/---

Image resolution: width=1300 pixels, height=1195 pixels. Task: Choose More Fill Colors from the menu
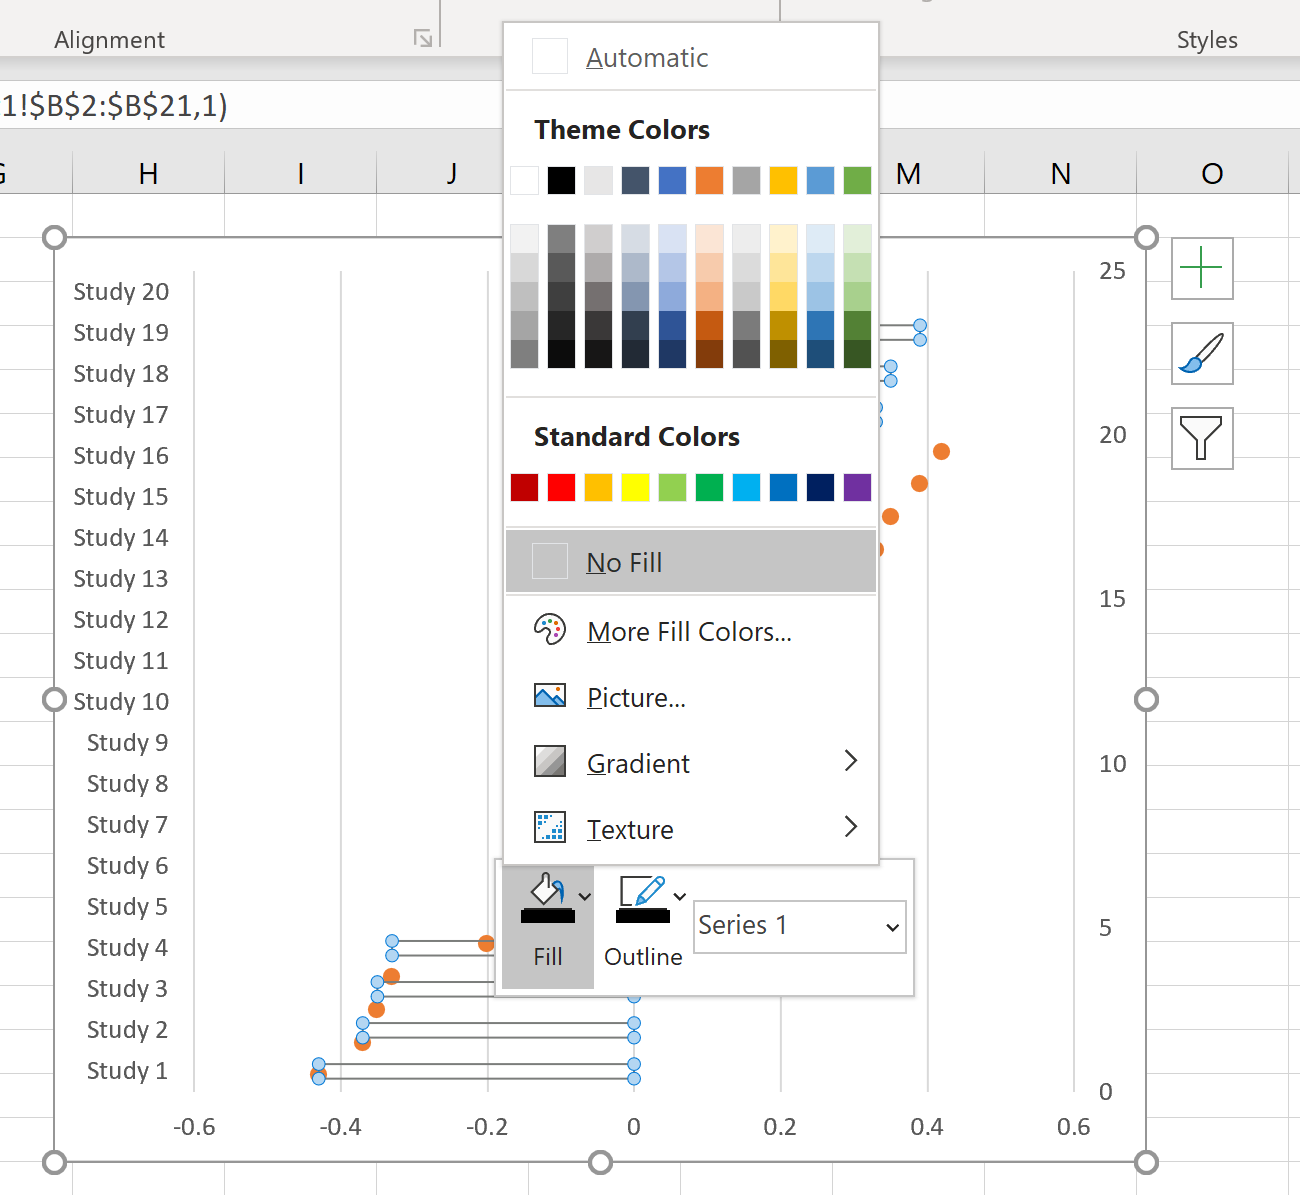point(688,631)
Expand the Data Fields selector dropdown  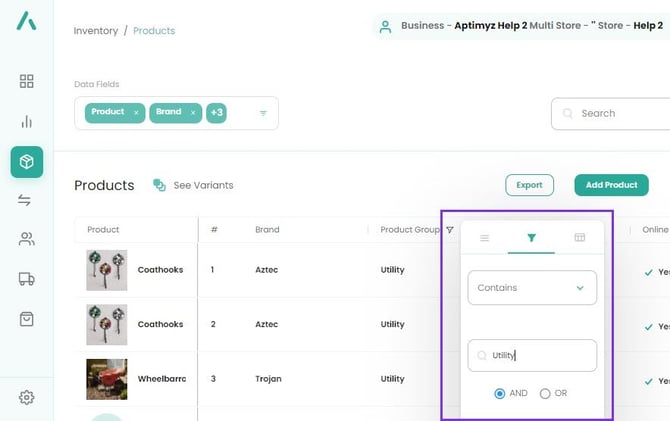coord(263,113)
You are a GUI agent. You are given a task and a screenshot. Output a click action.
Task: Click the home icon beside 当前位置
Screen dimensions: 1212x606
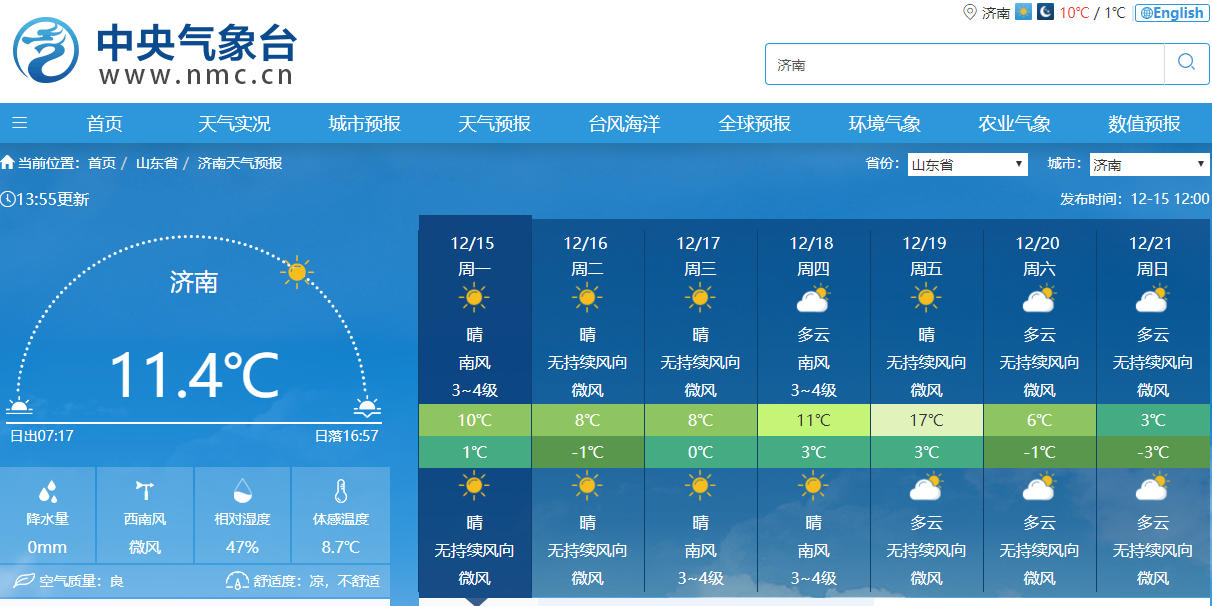point(8,162)
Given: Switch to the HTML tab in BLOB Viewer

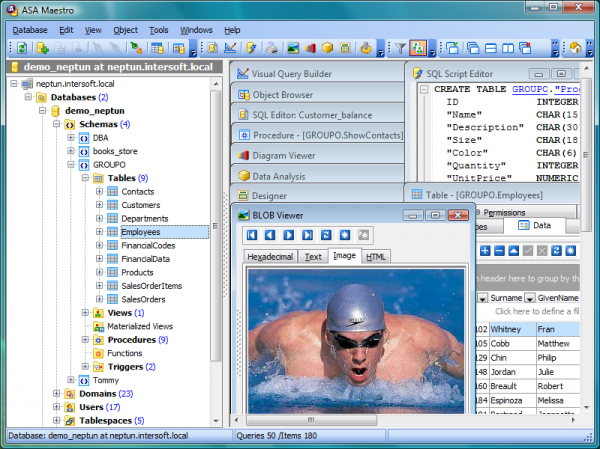Looking at the screenshot, I should click(x=375, y=257).
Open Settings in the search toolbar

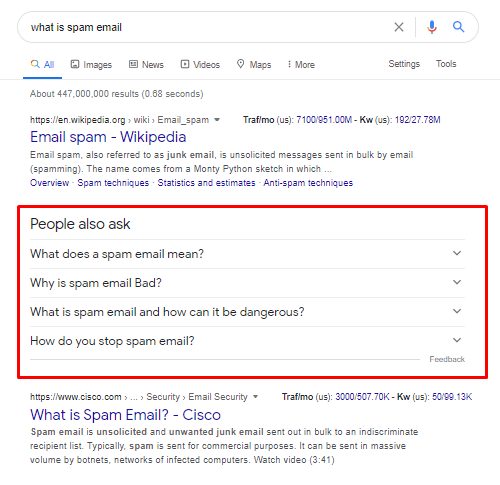[x=404, y=64]
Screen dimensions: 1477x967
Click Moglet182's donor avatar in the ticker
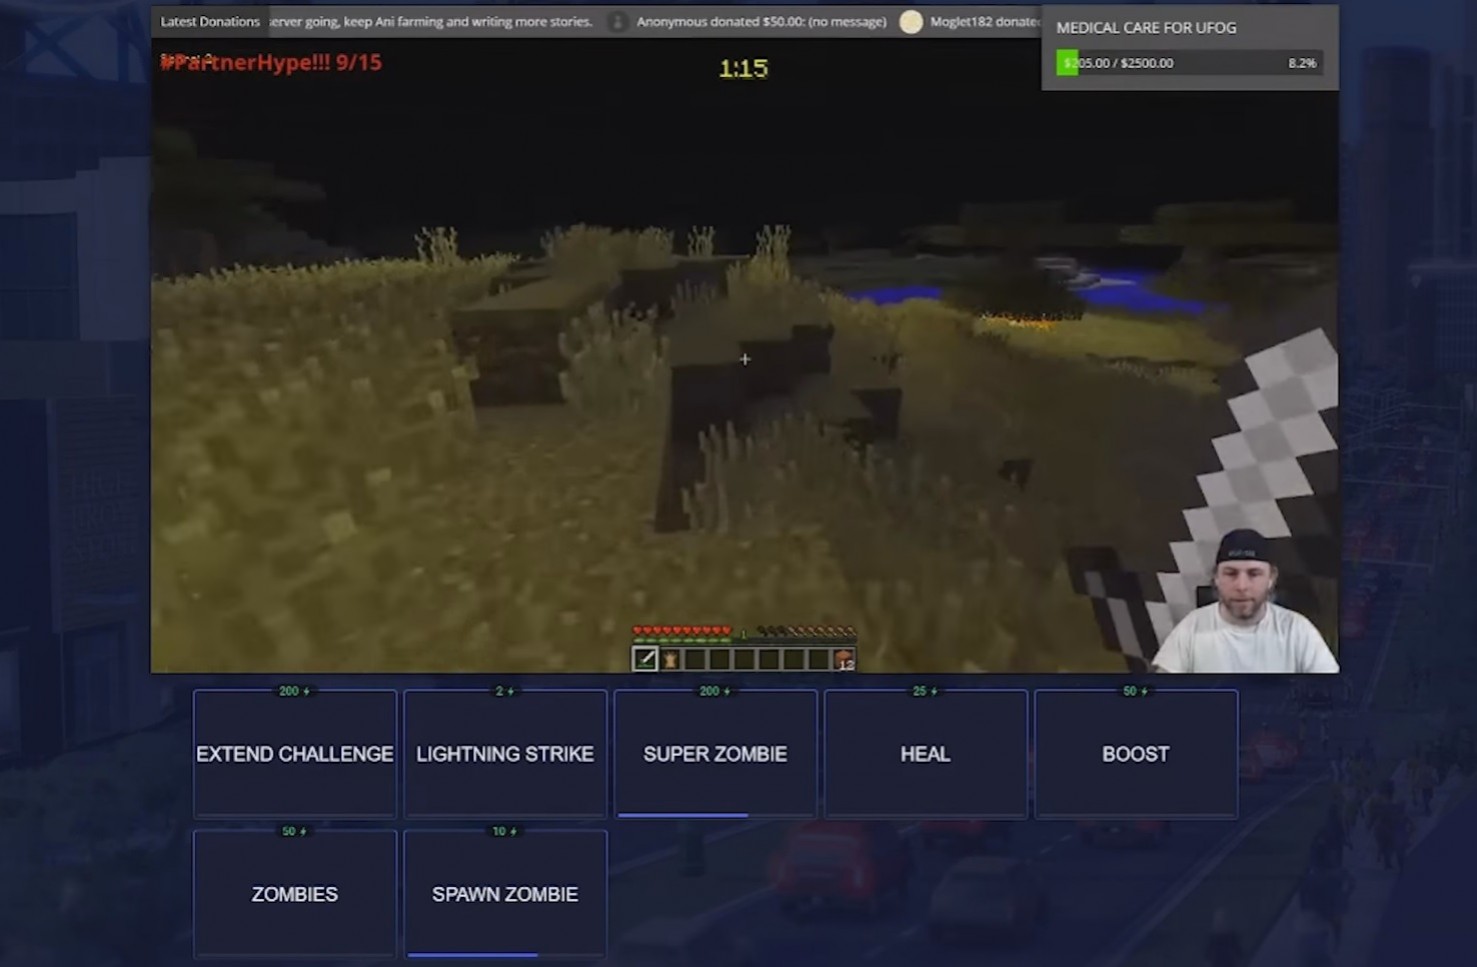(911, 21)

\---

Rewrite the material from the line containing "Given: Switch to the HTML tab in BLOB Viewer" through the end of the material, changing "ticker" to "banner" and keeping everything else the same. Leave the pictures out of your answer.

Given: Switch to the HTML tab in BLOB Viewer

Looking at the screenshot, I should click(x=375, y=257).
Open Settings in the search toolbar

[x=404, y=64]
Screen dimensions: 1477x967
Click Moglet182's donor avatar in the banner
(911, 21)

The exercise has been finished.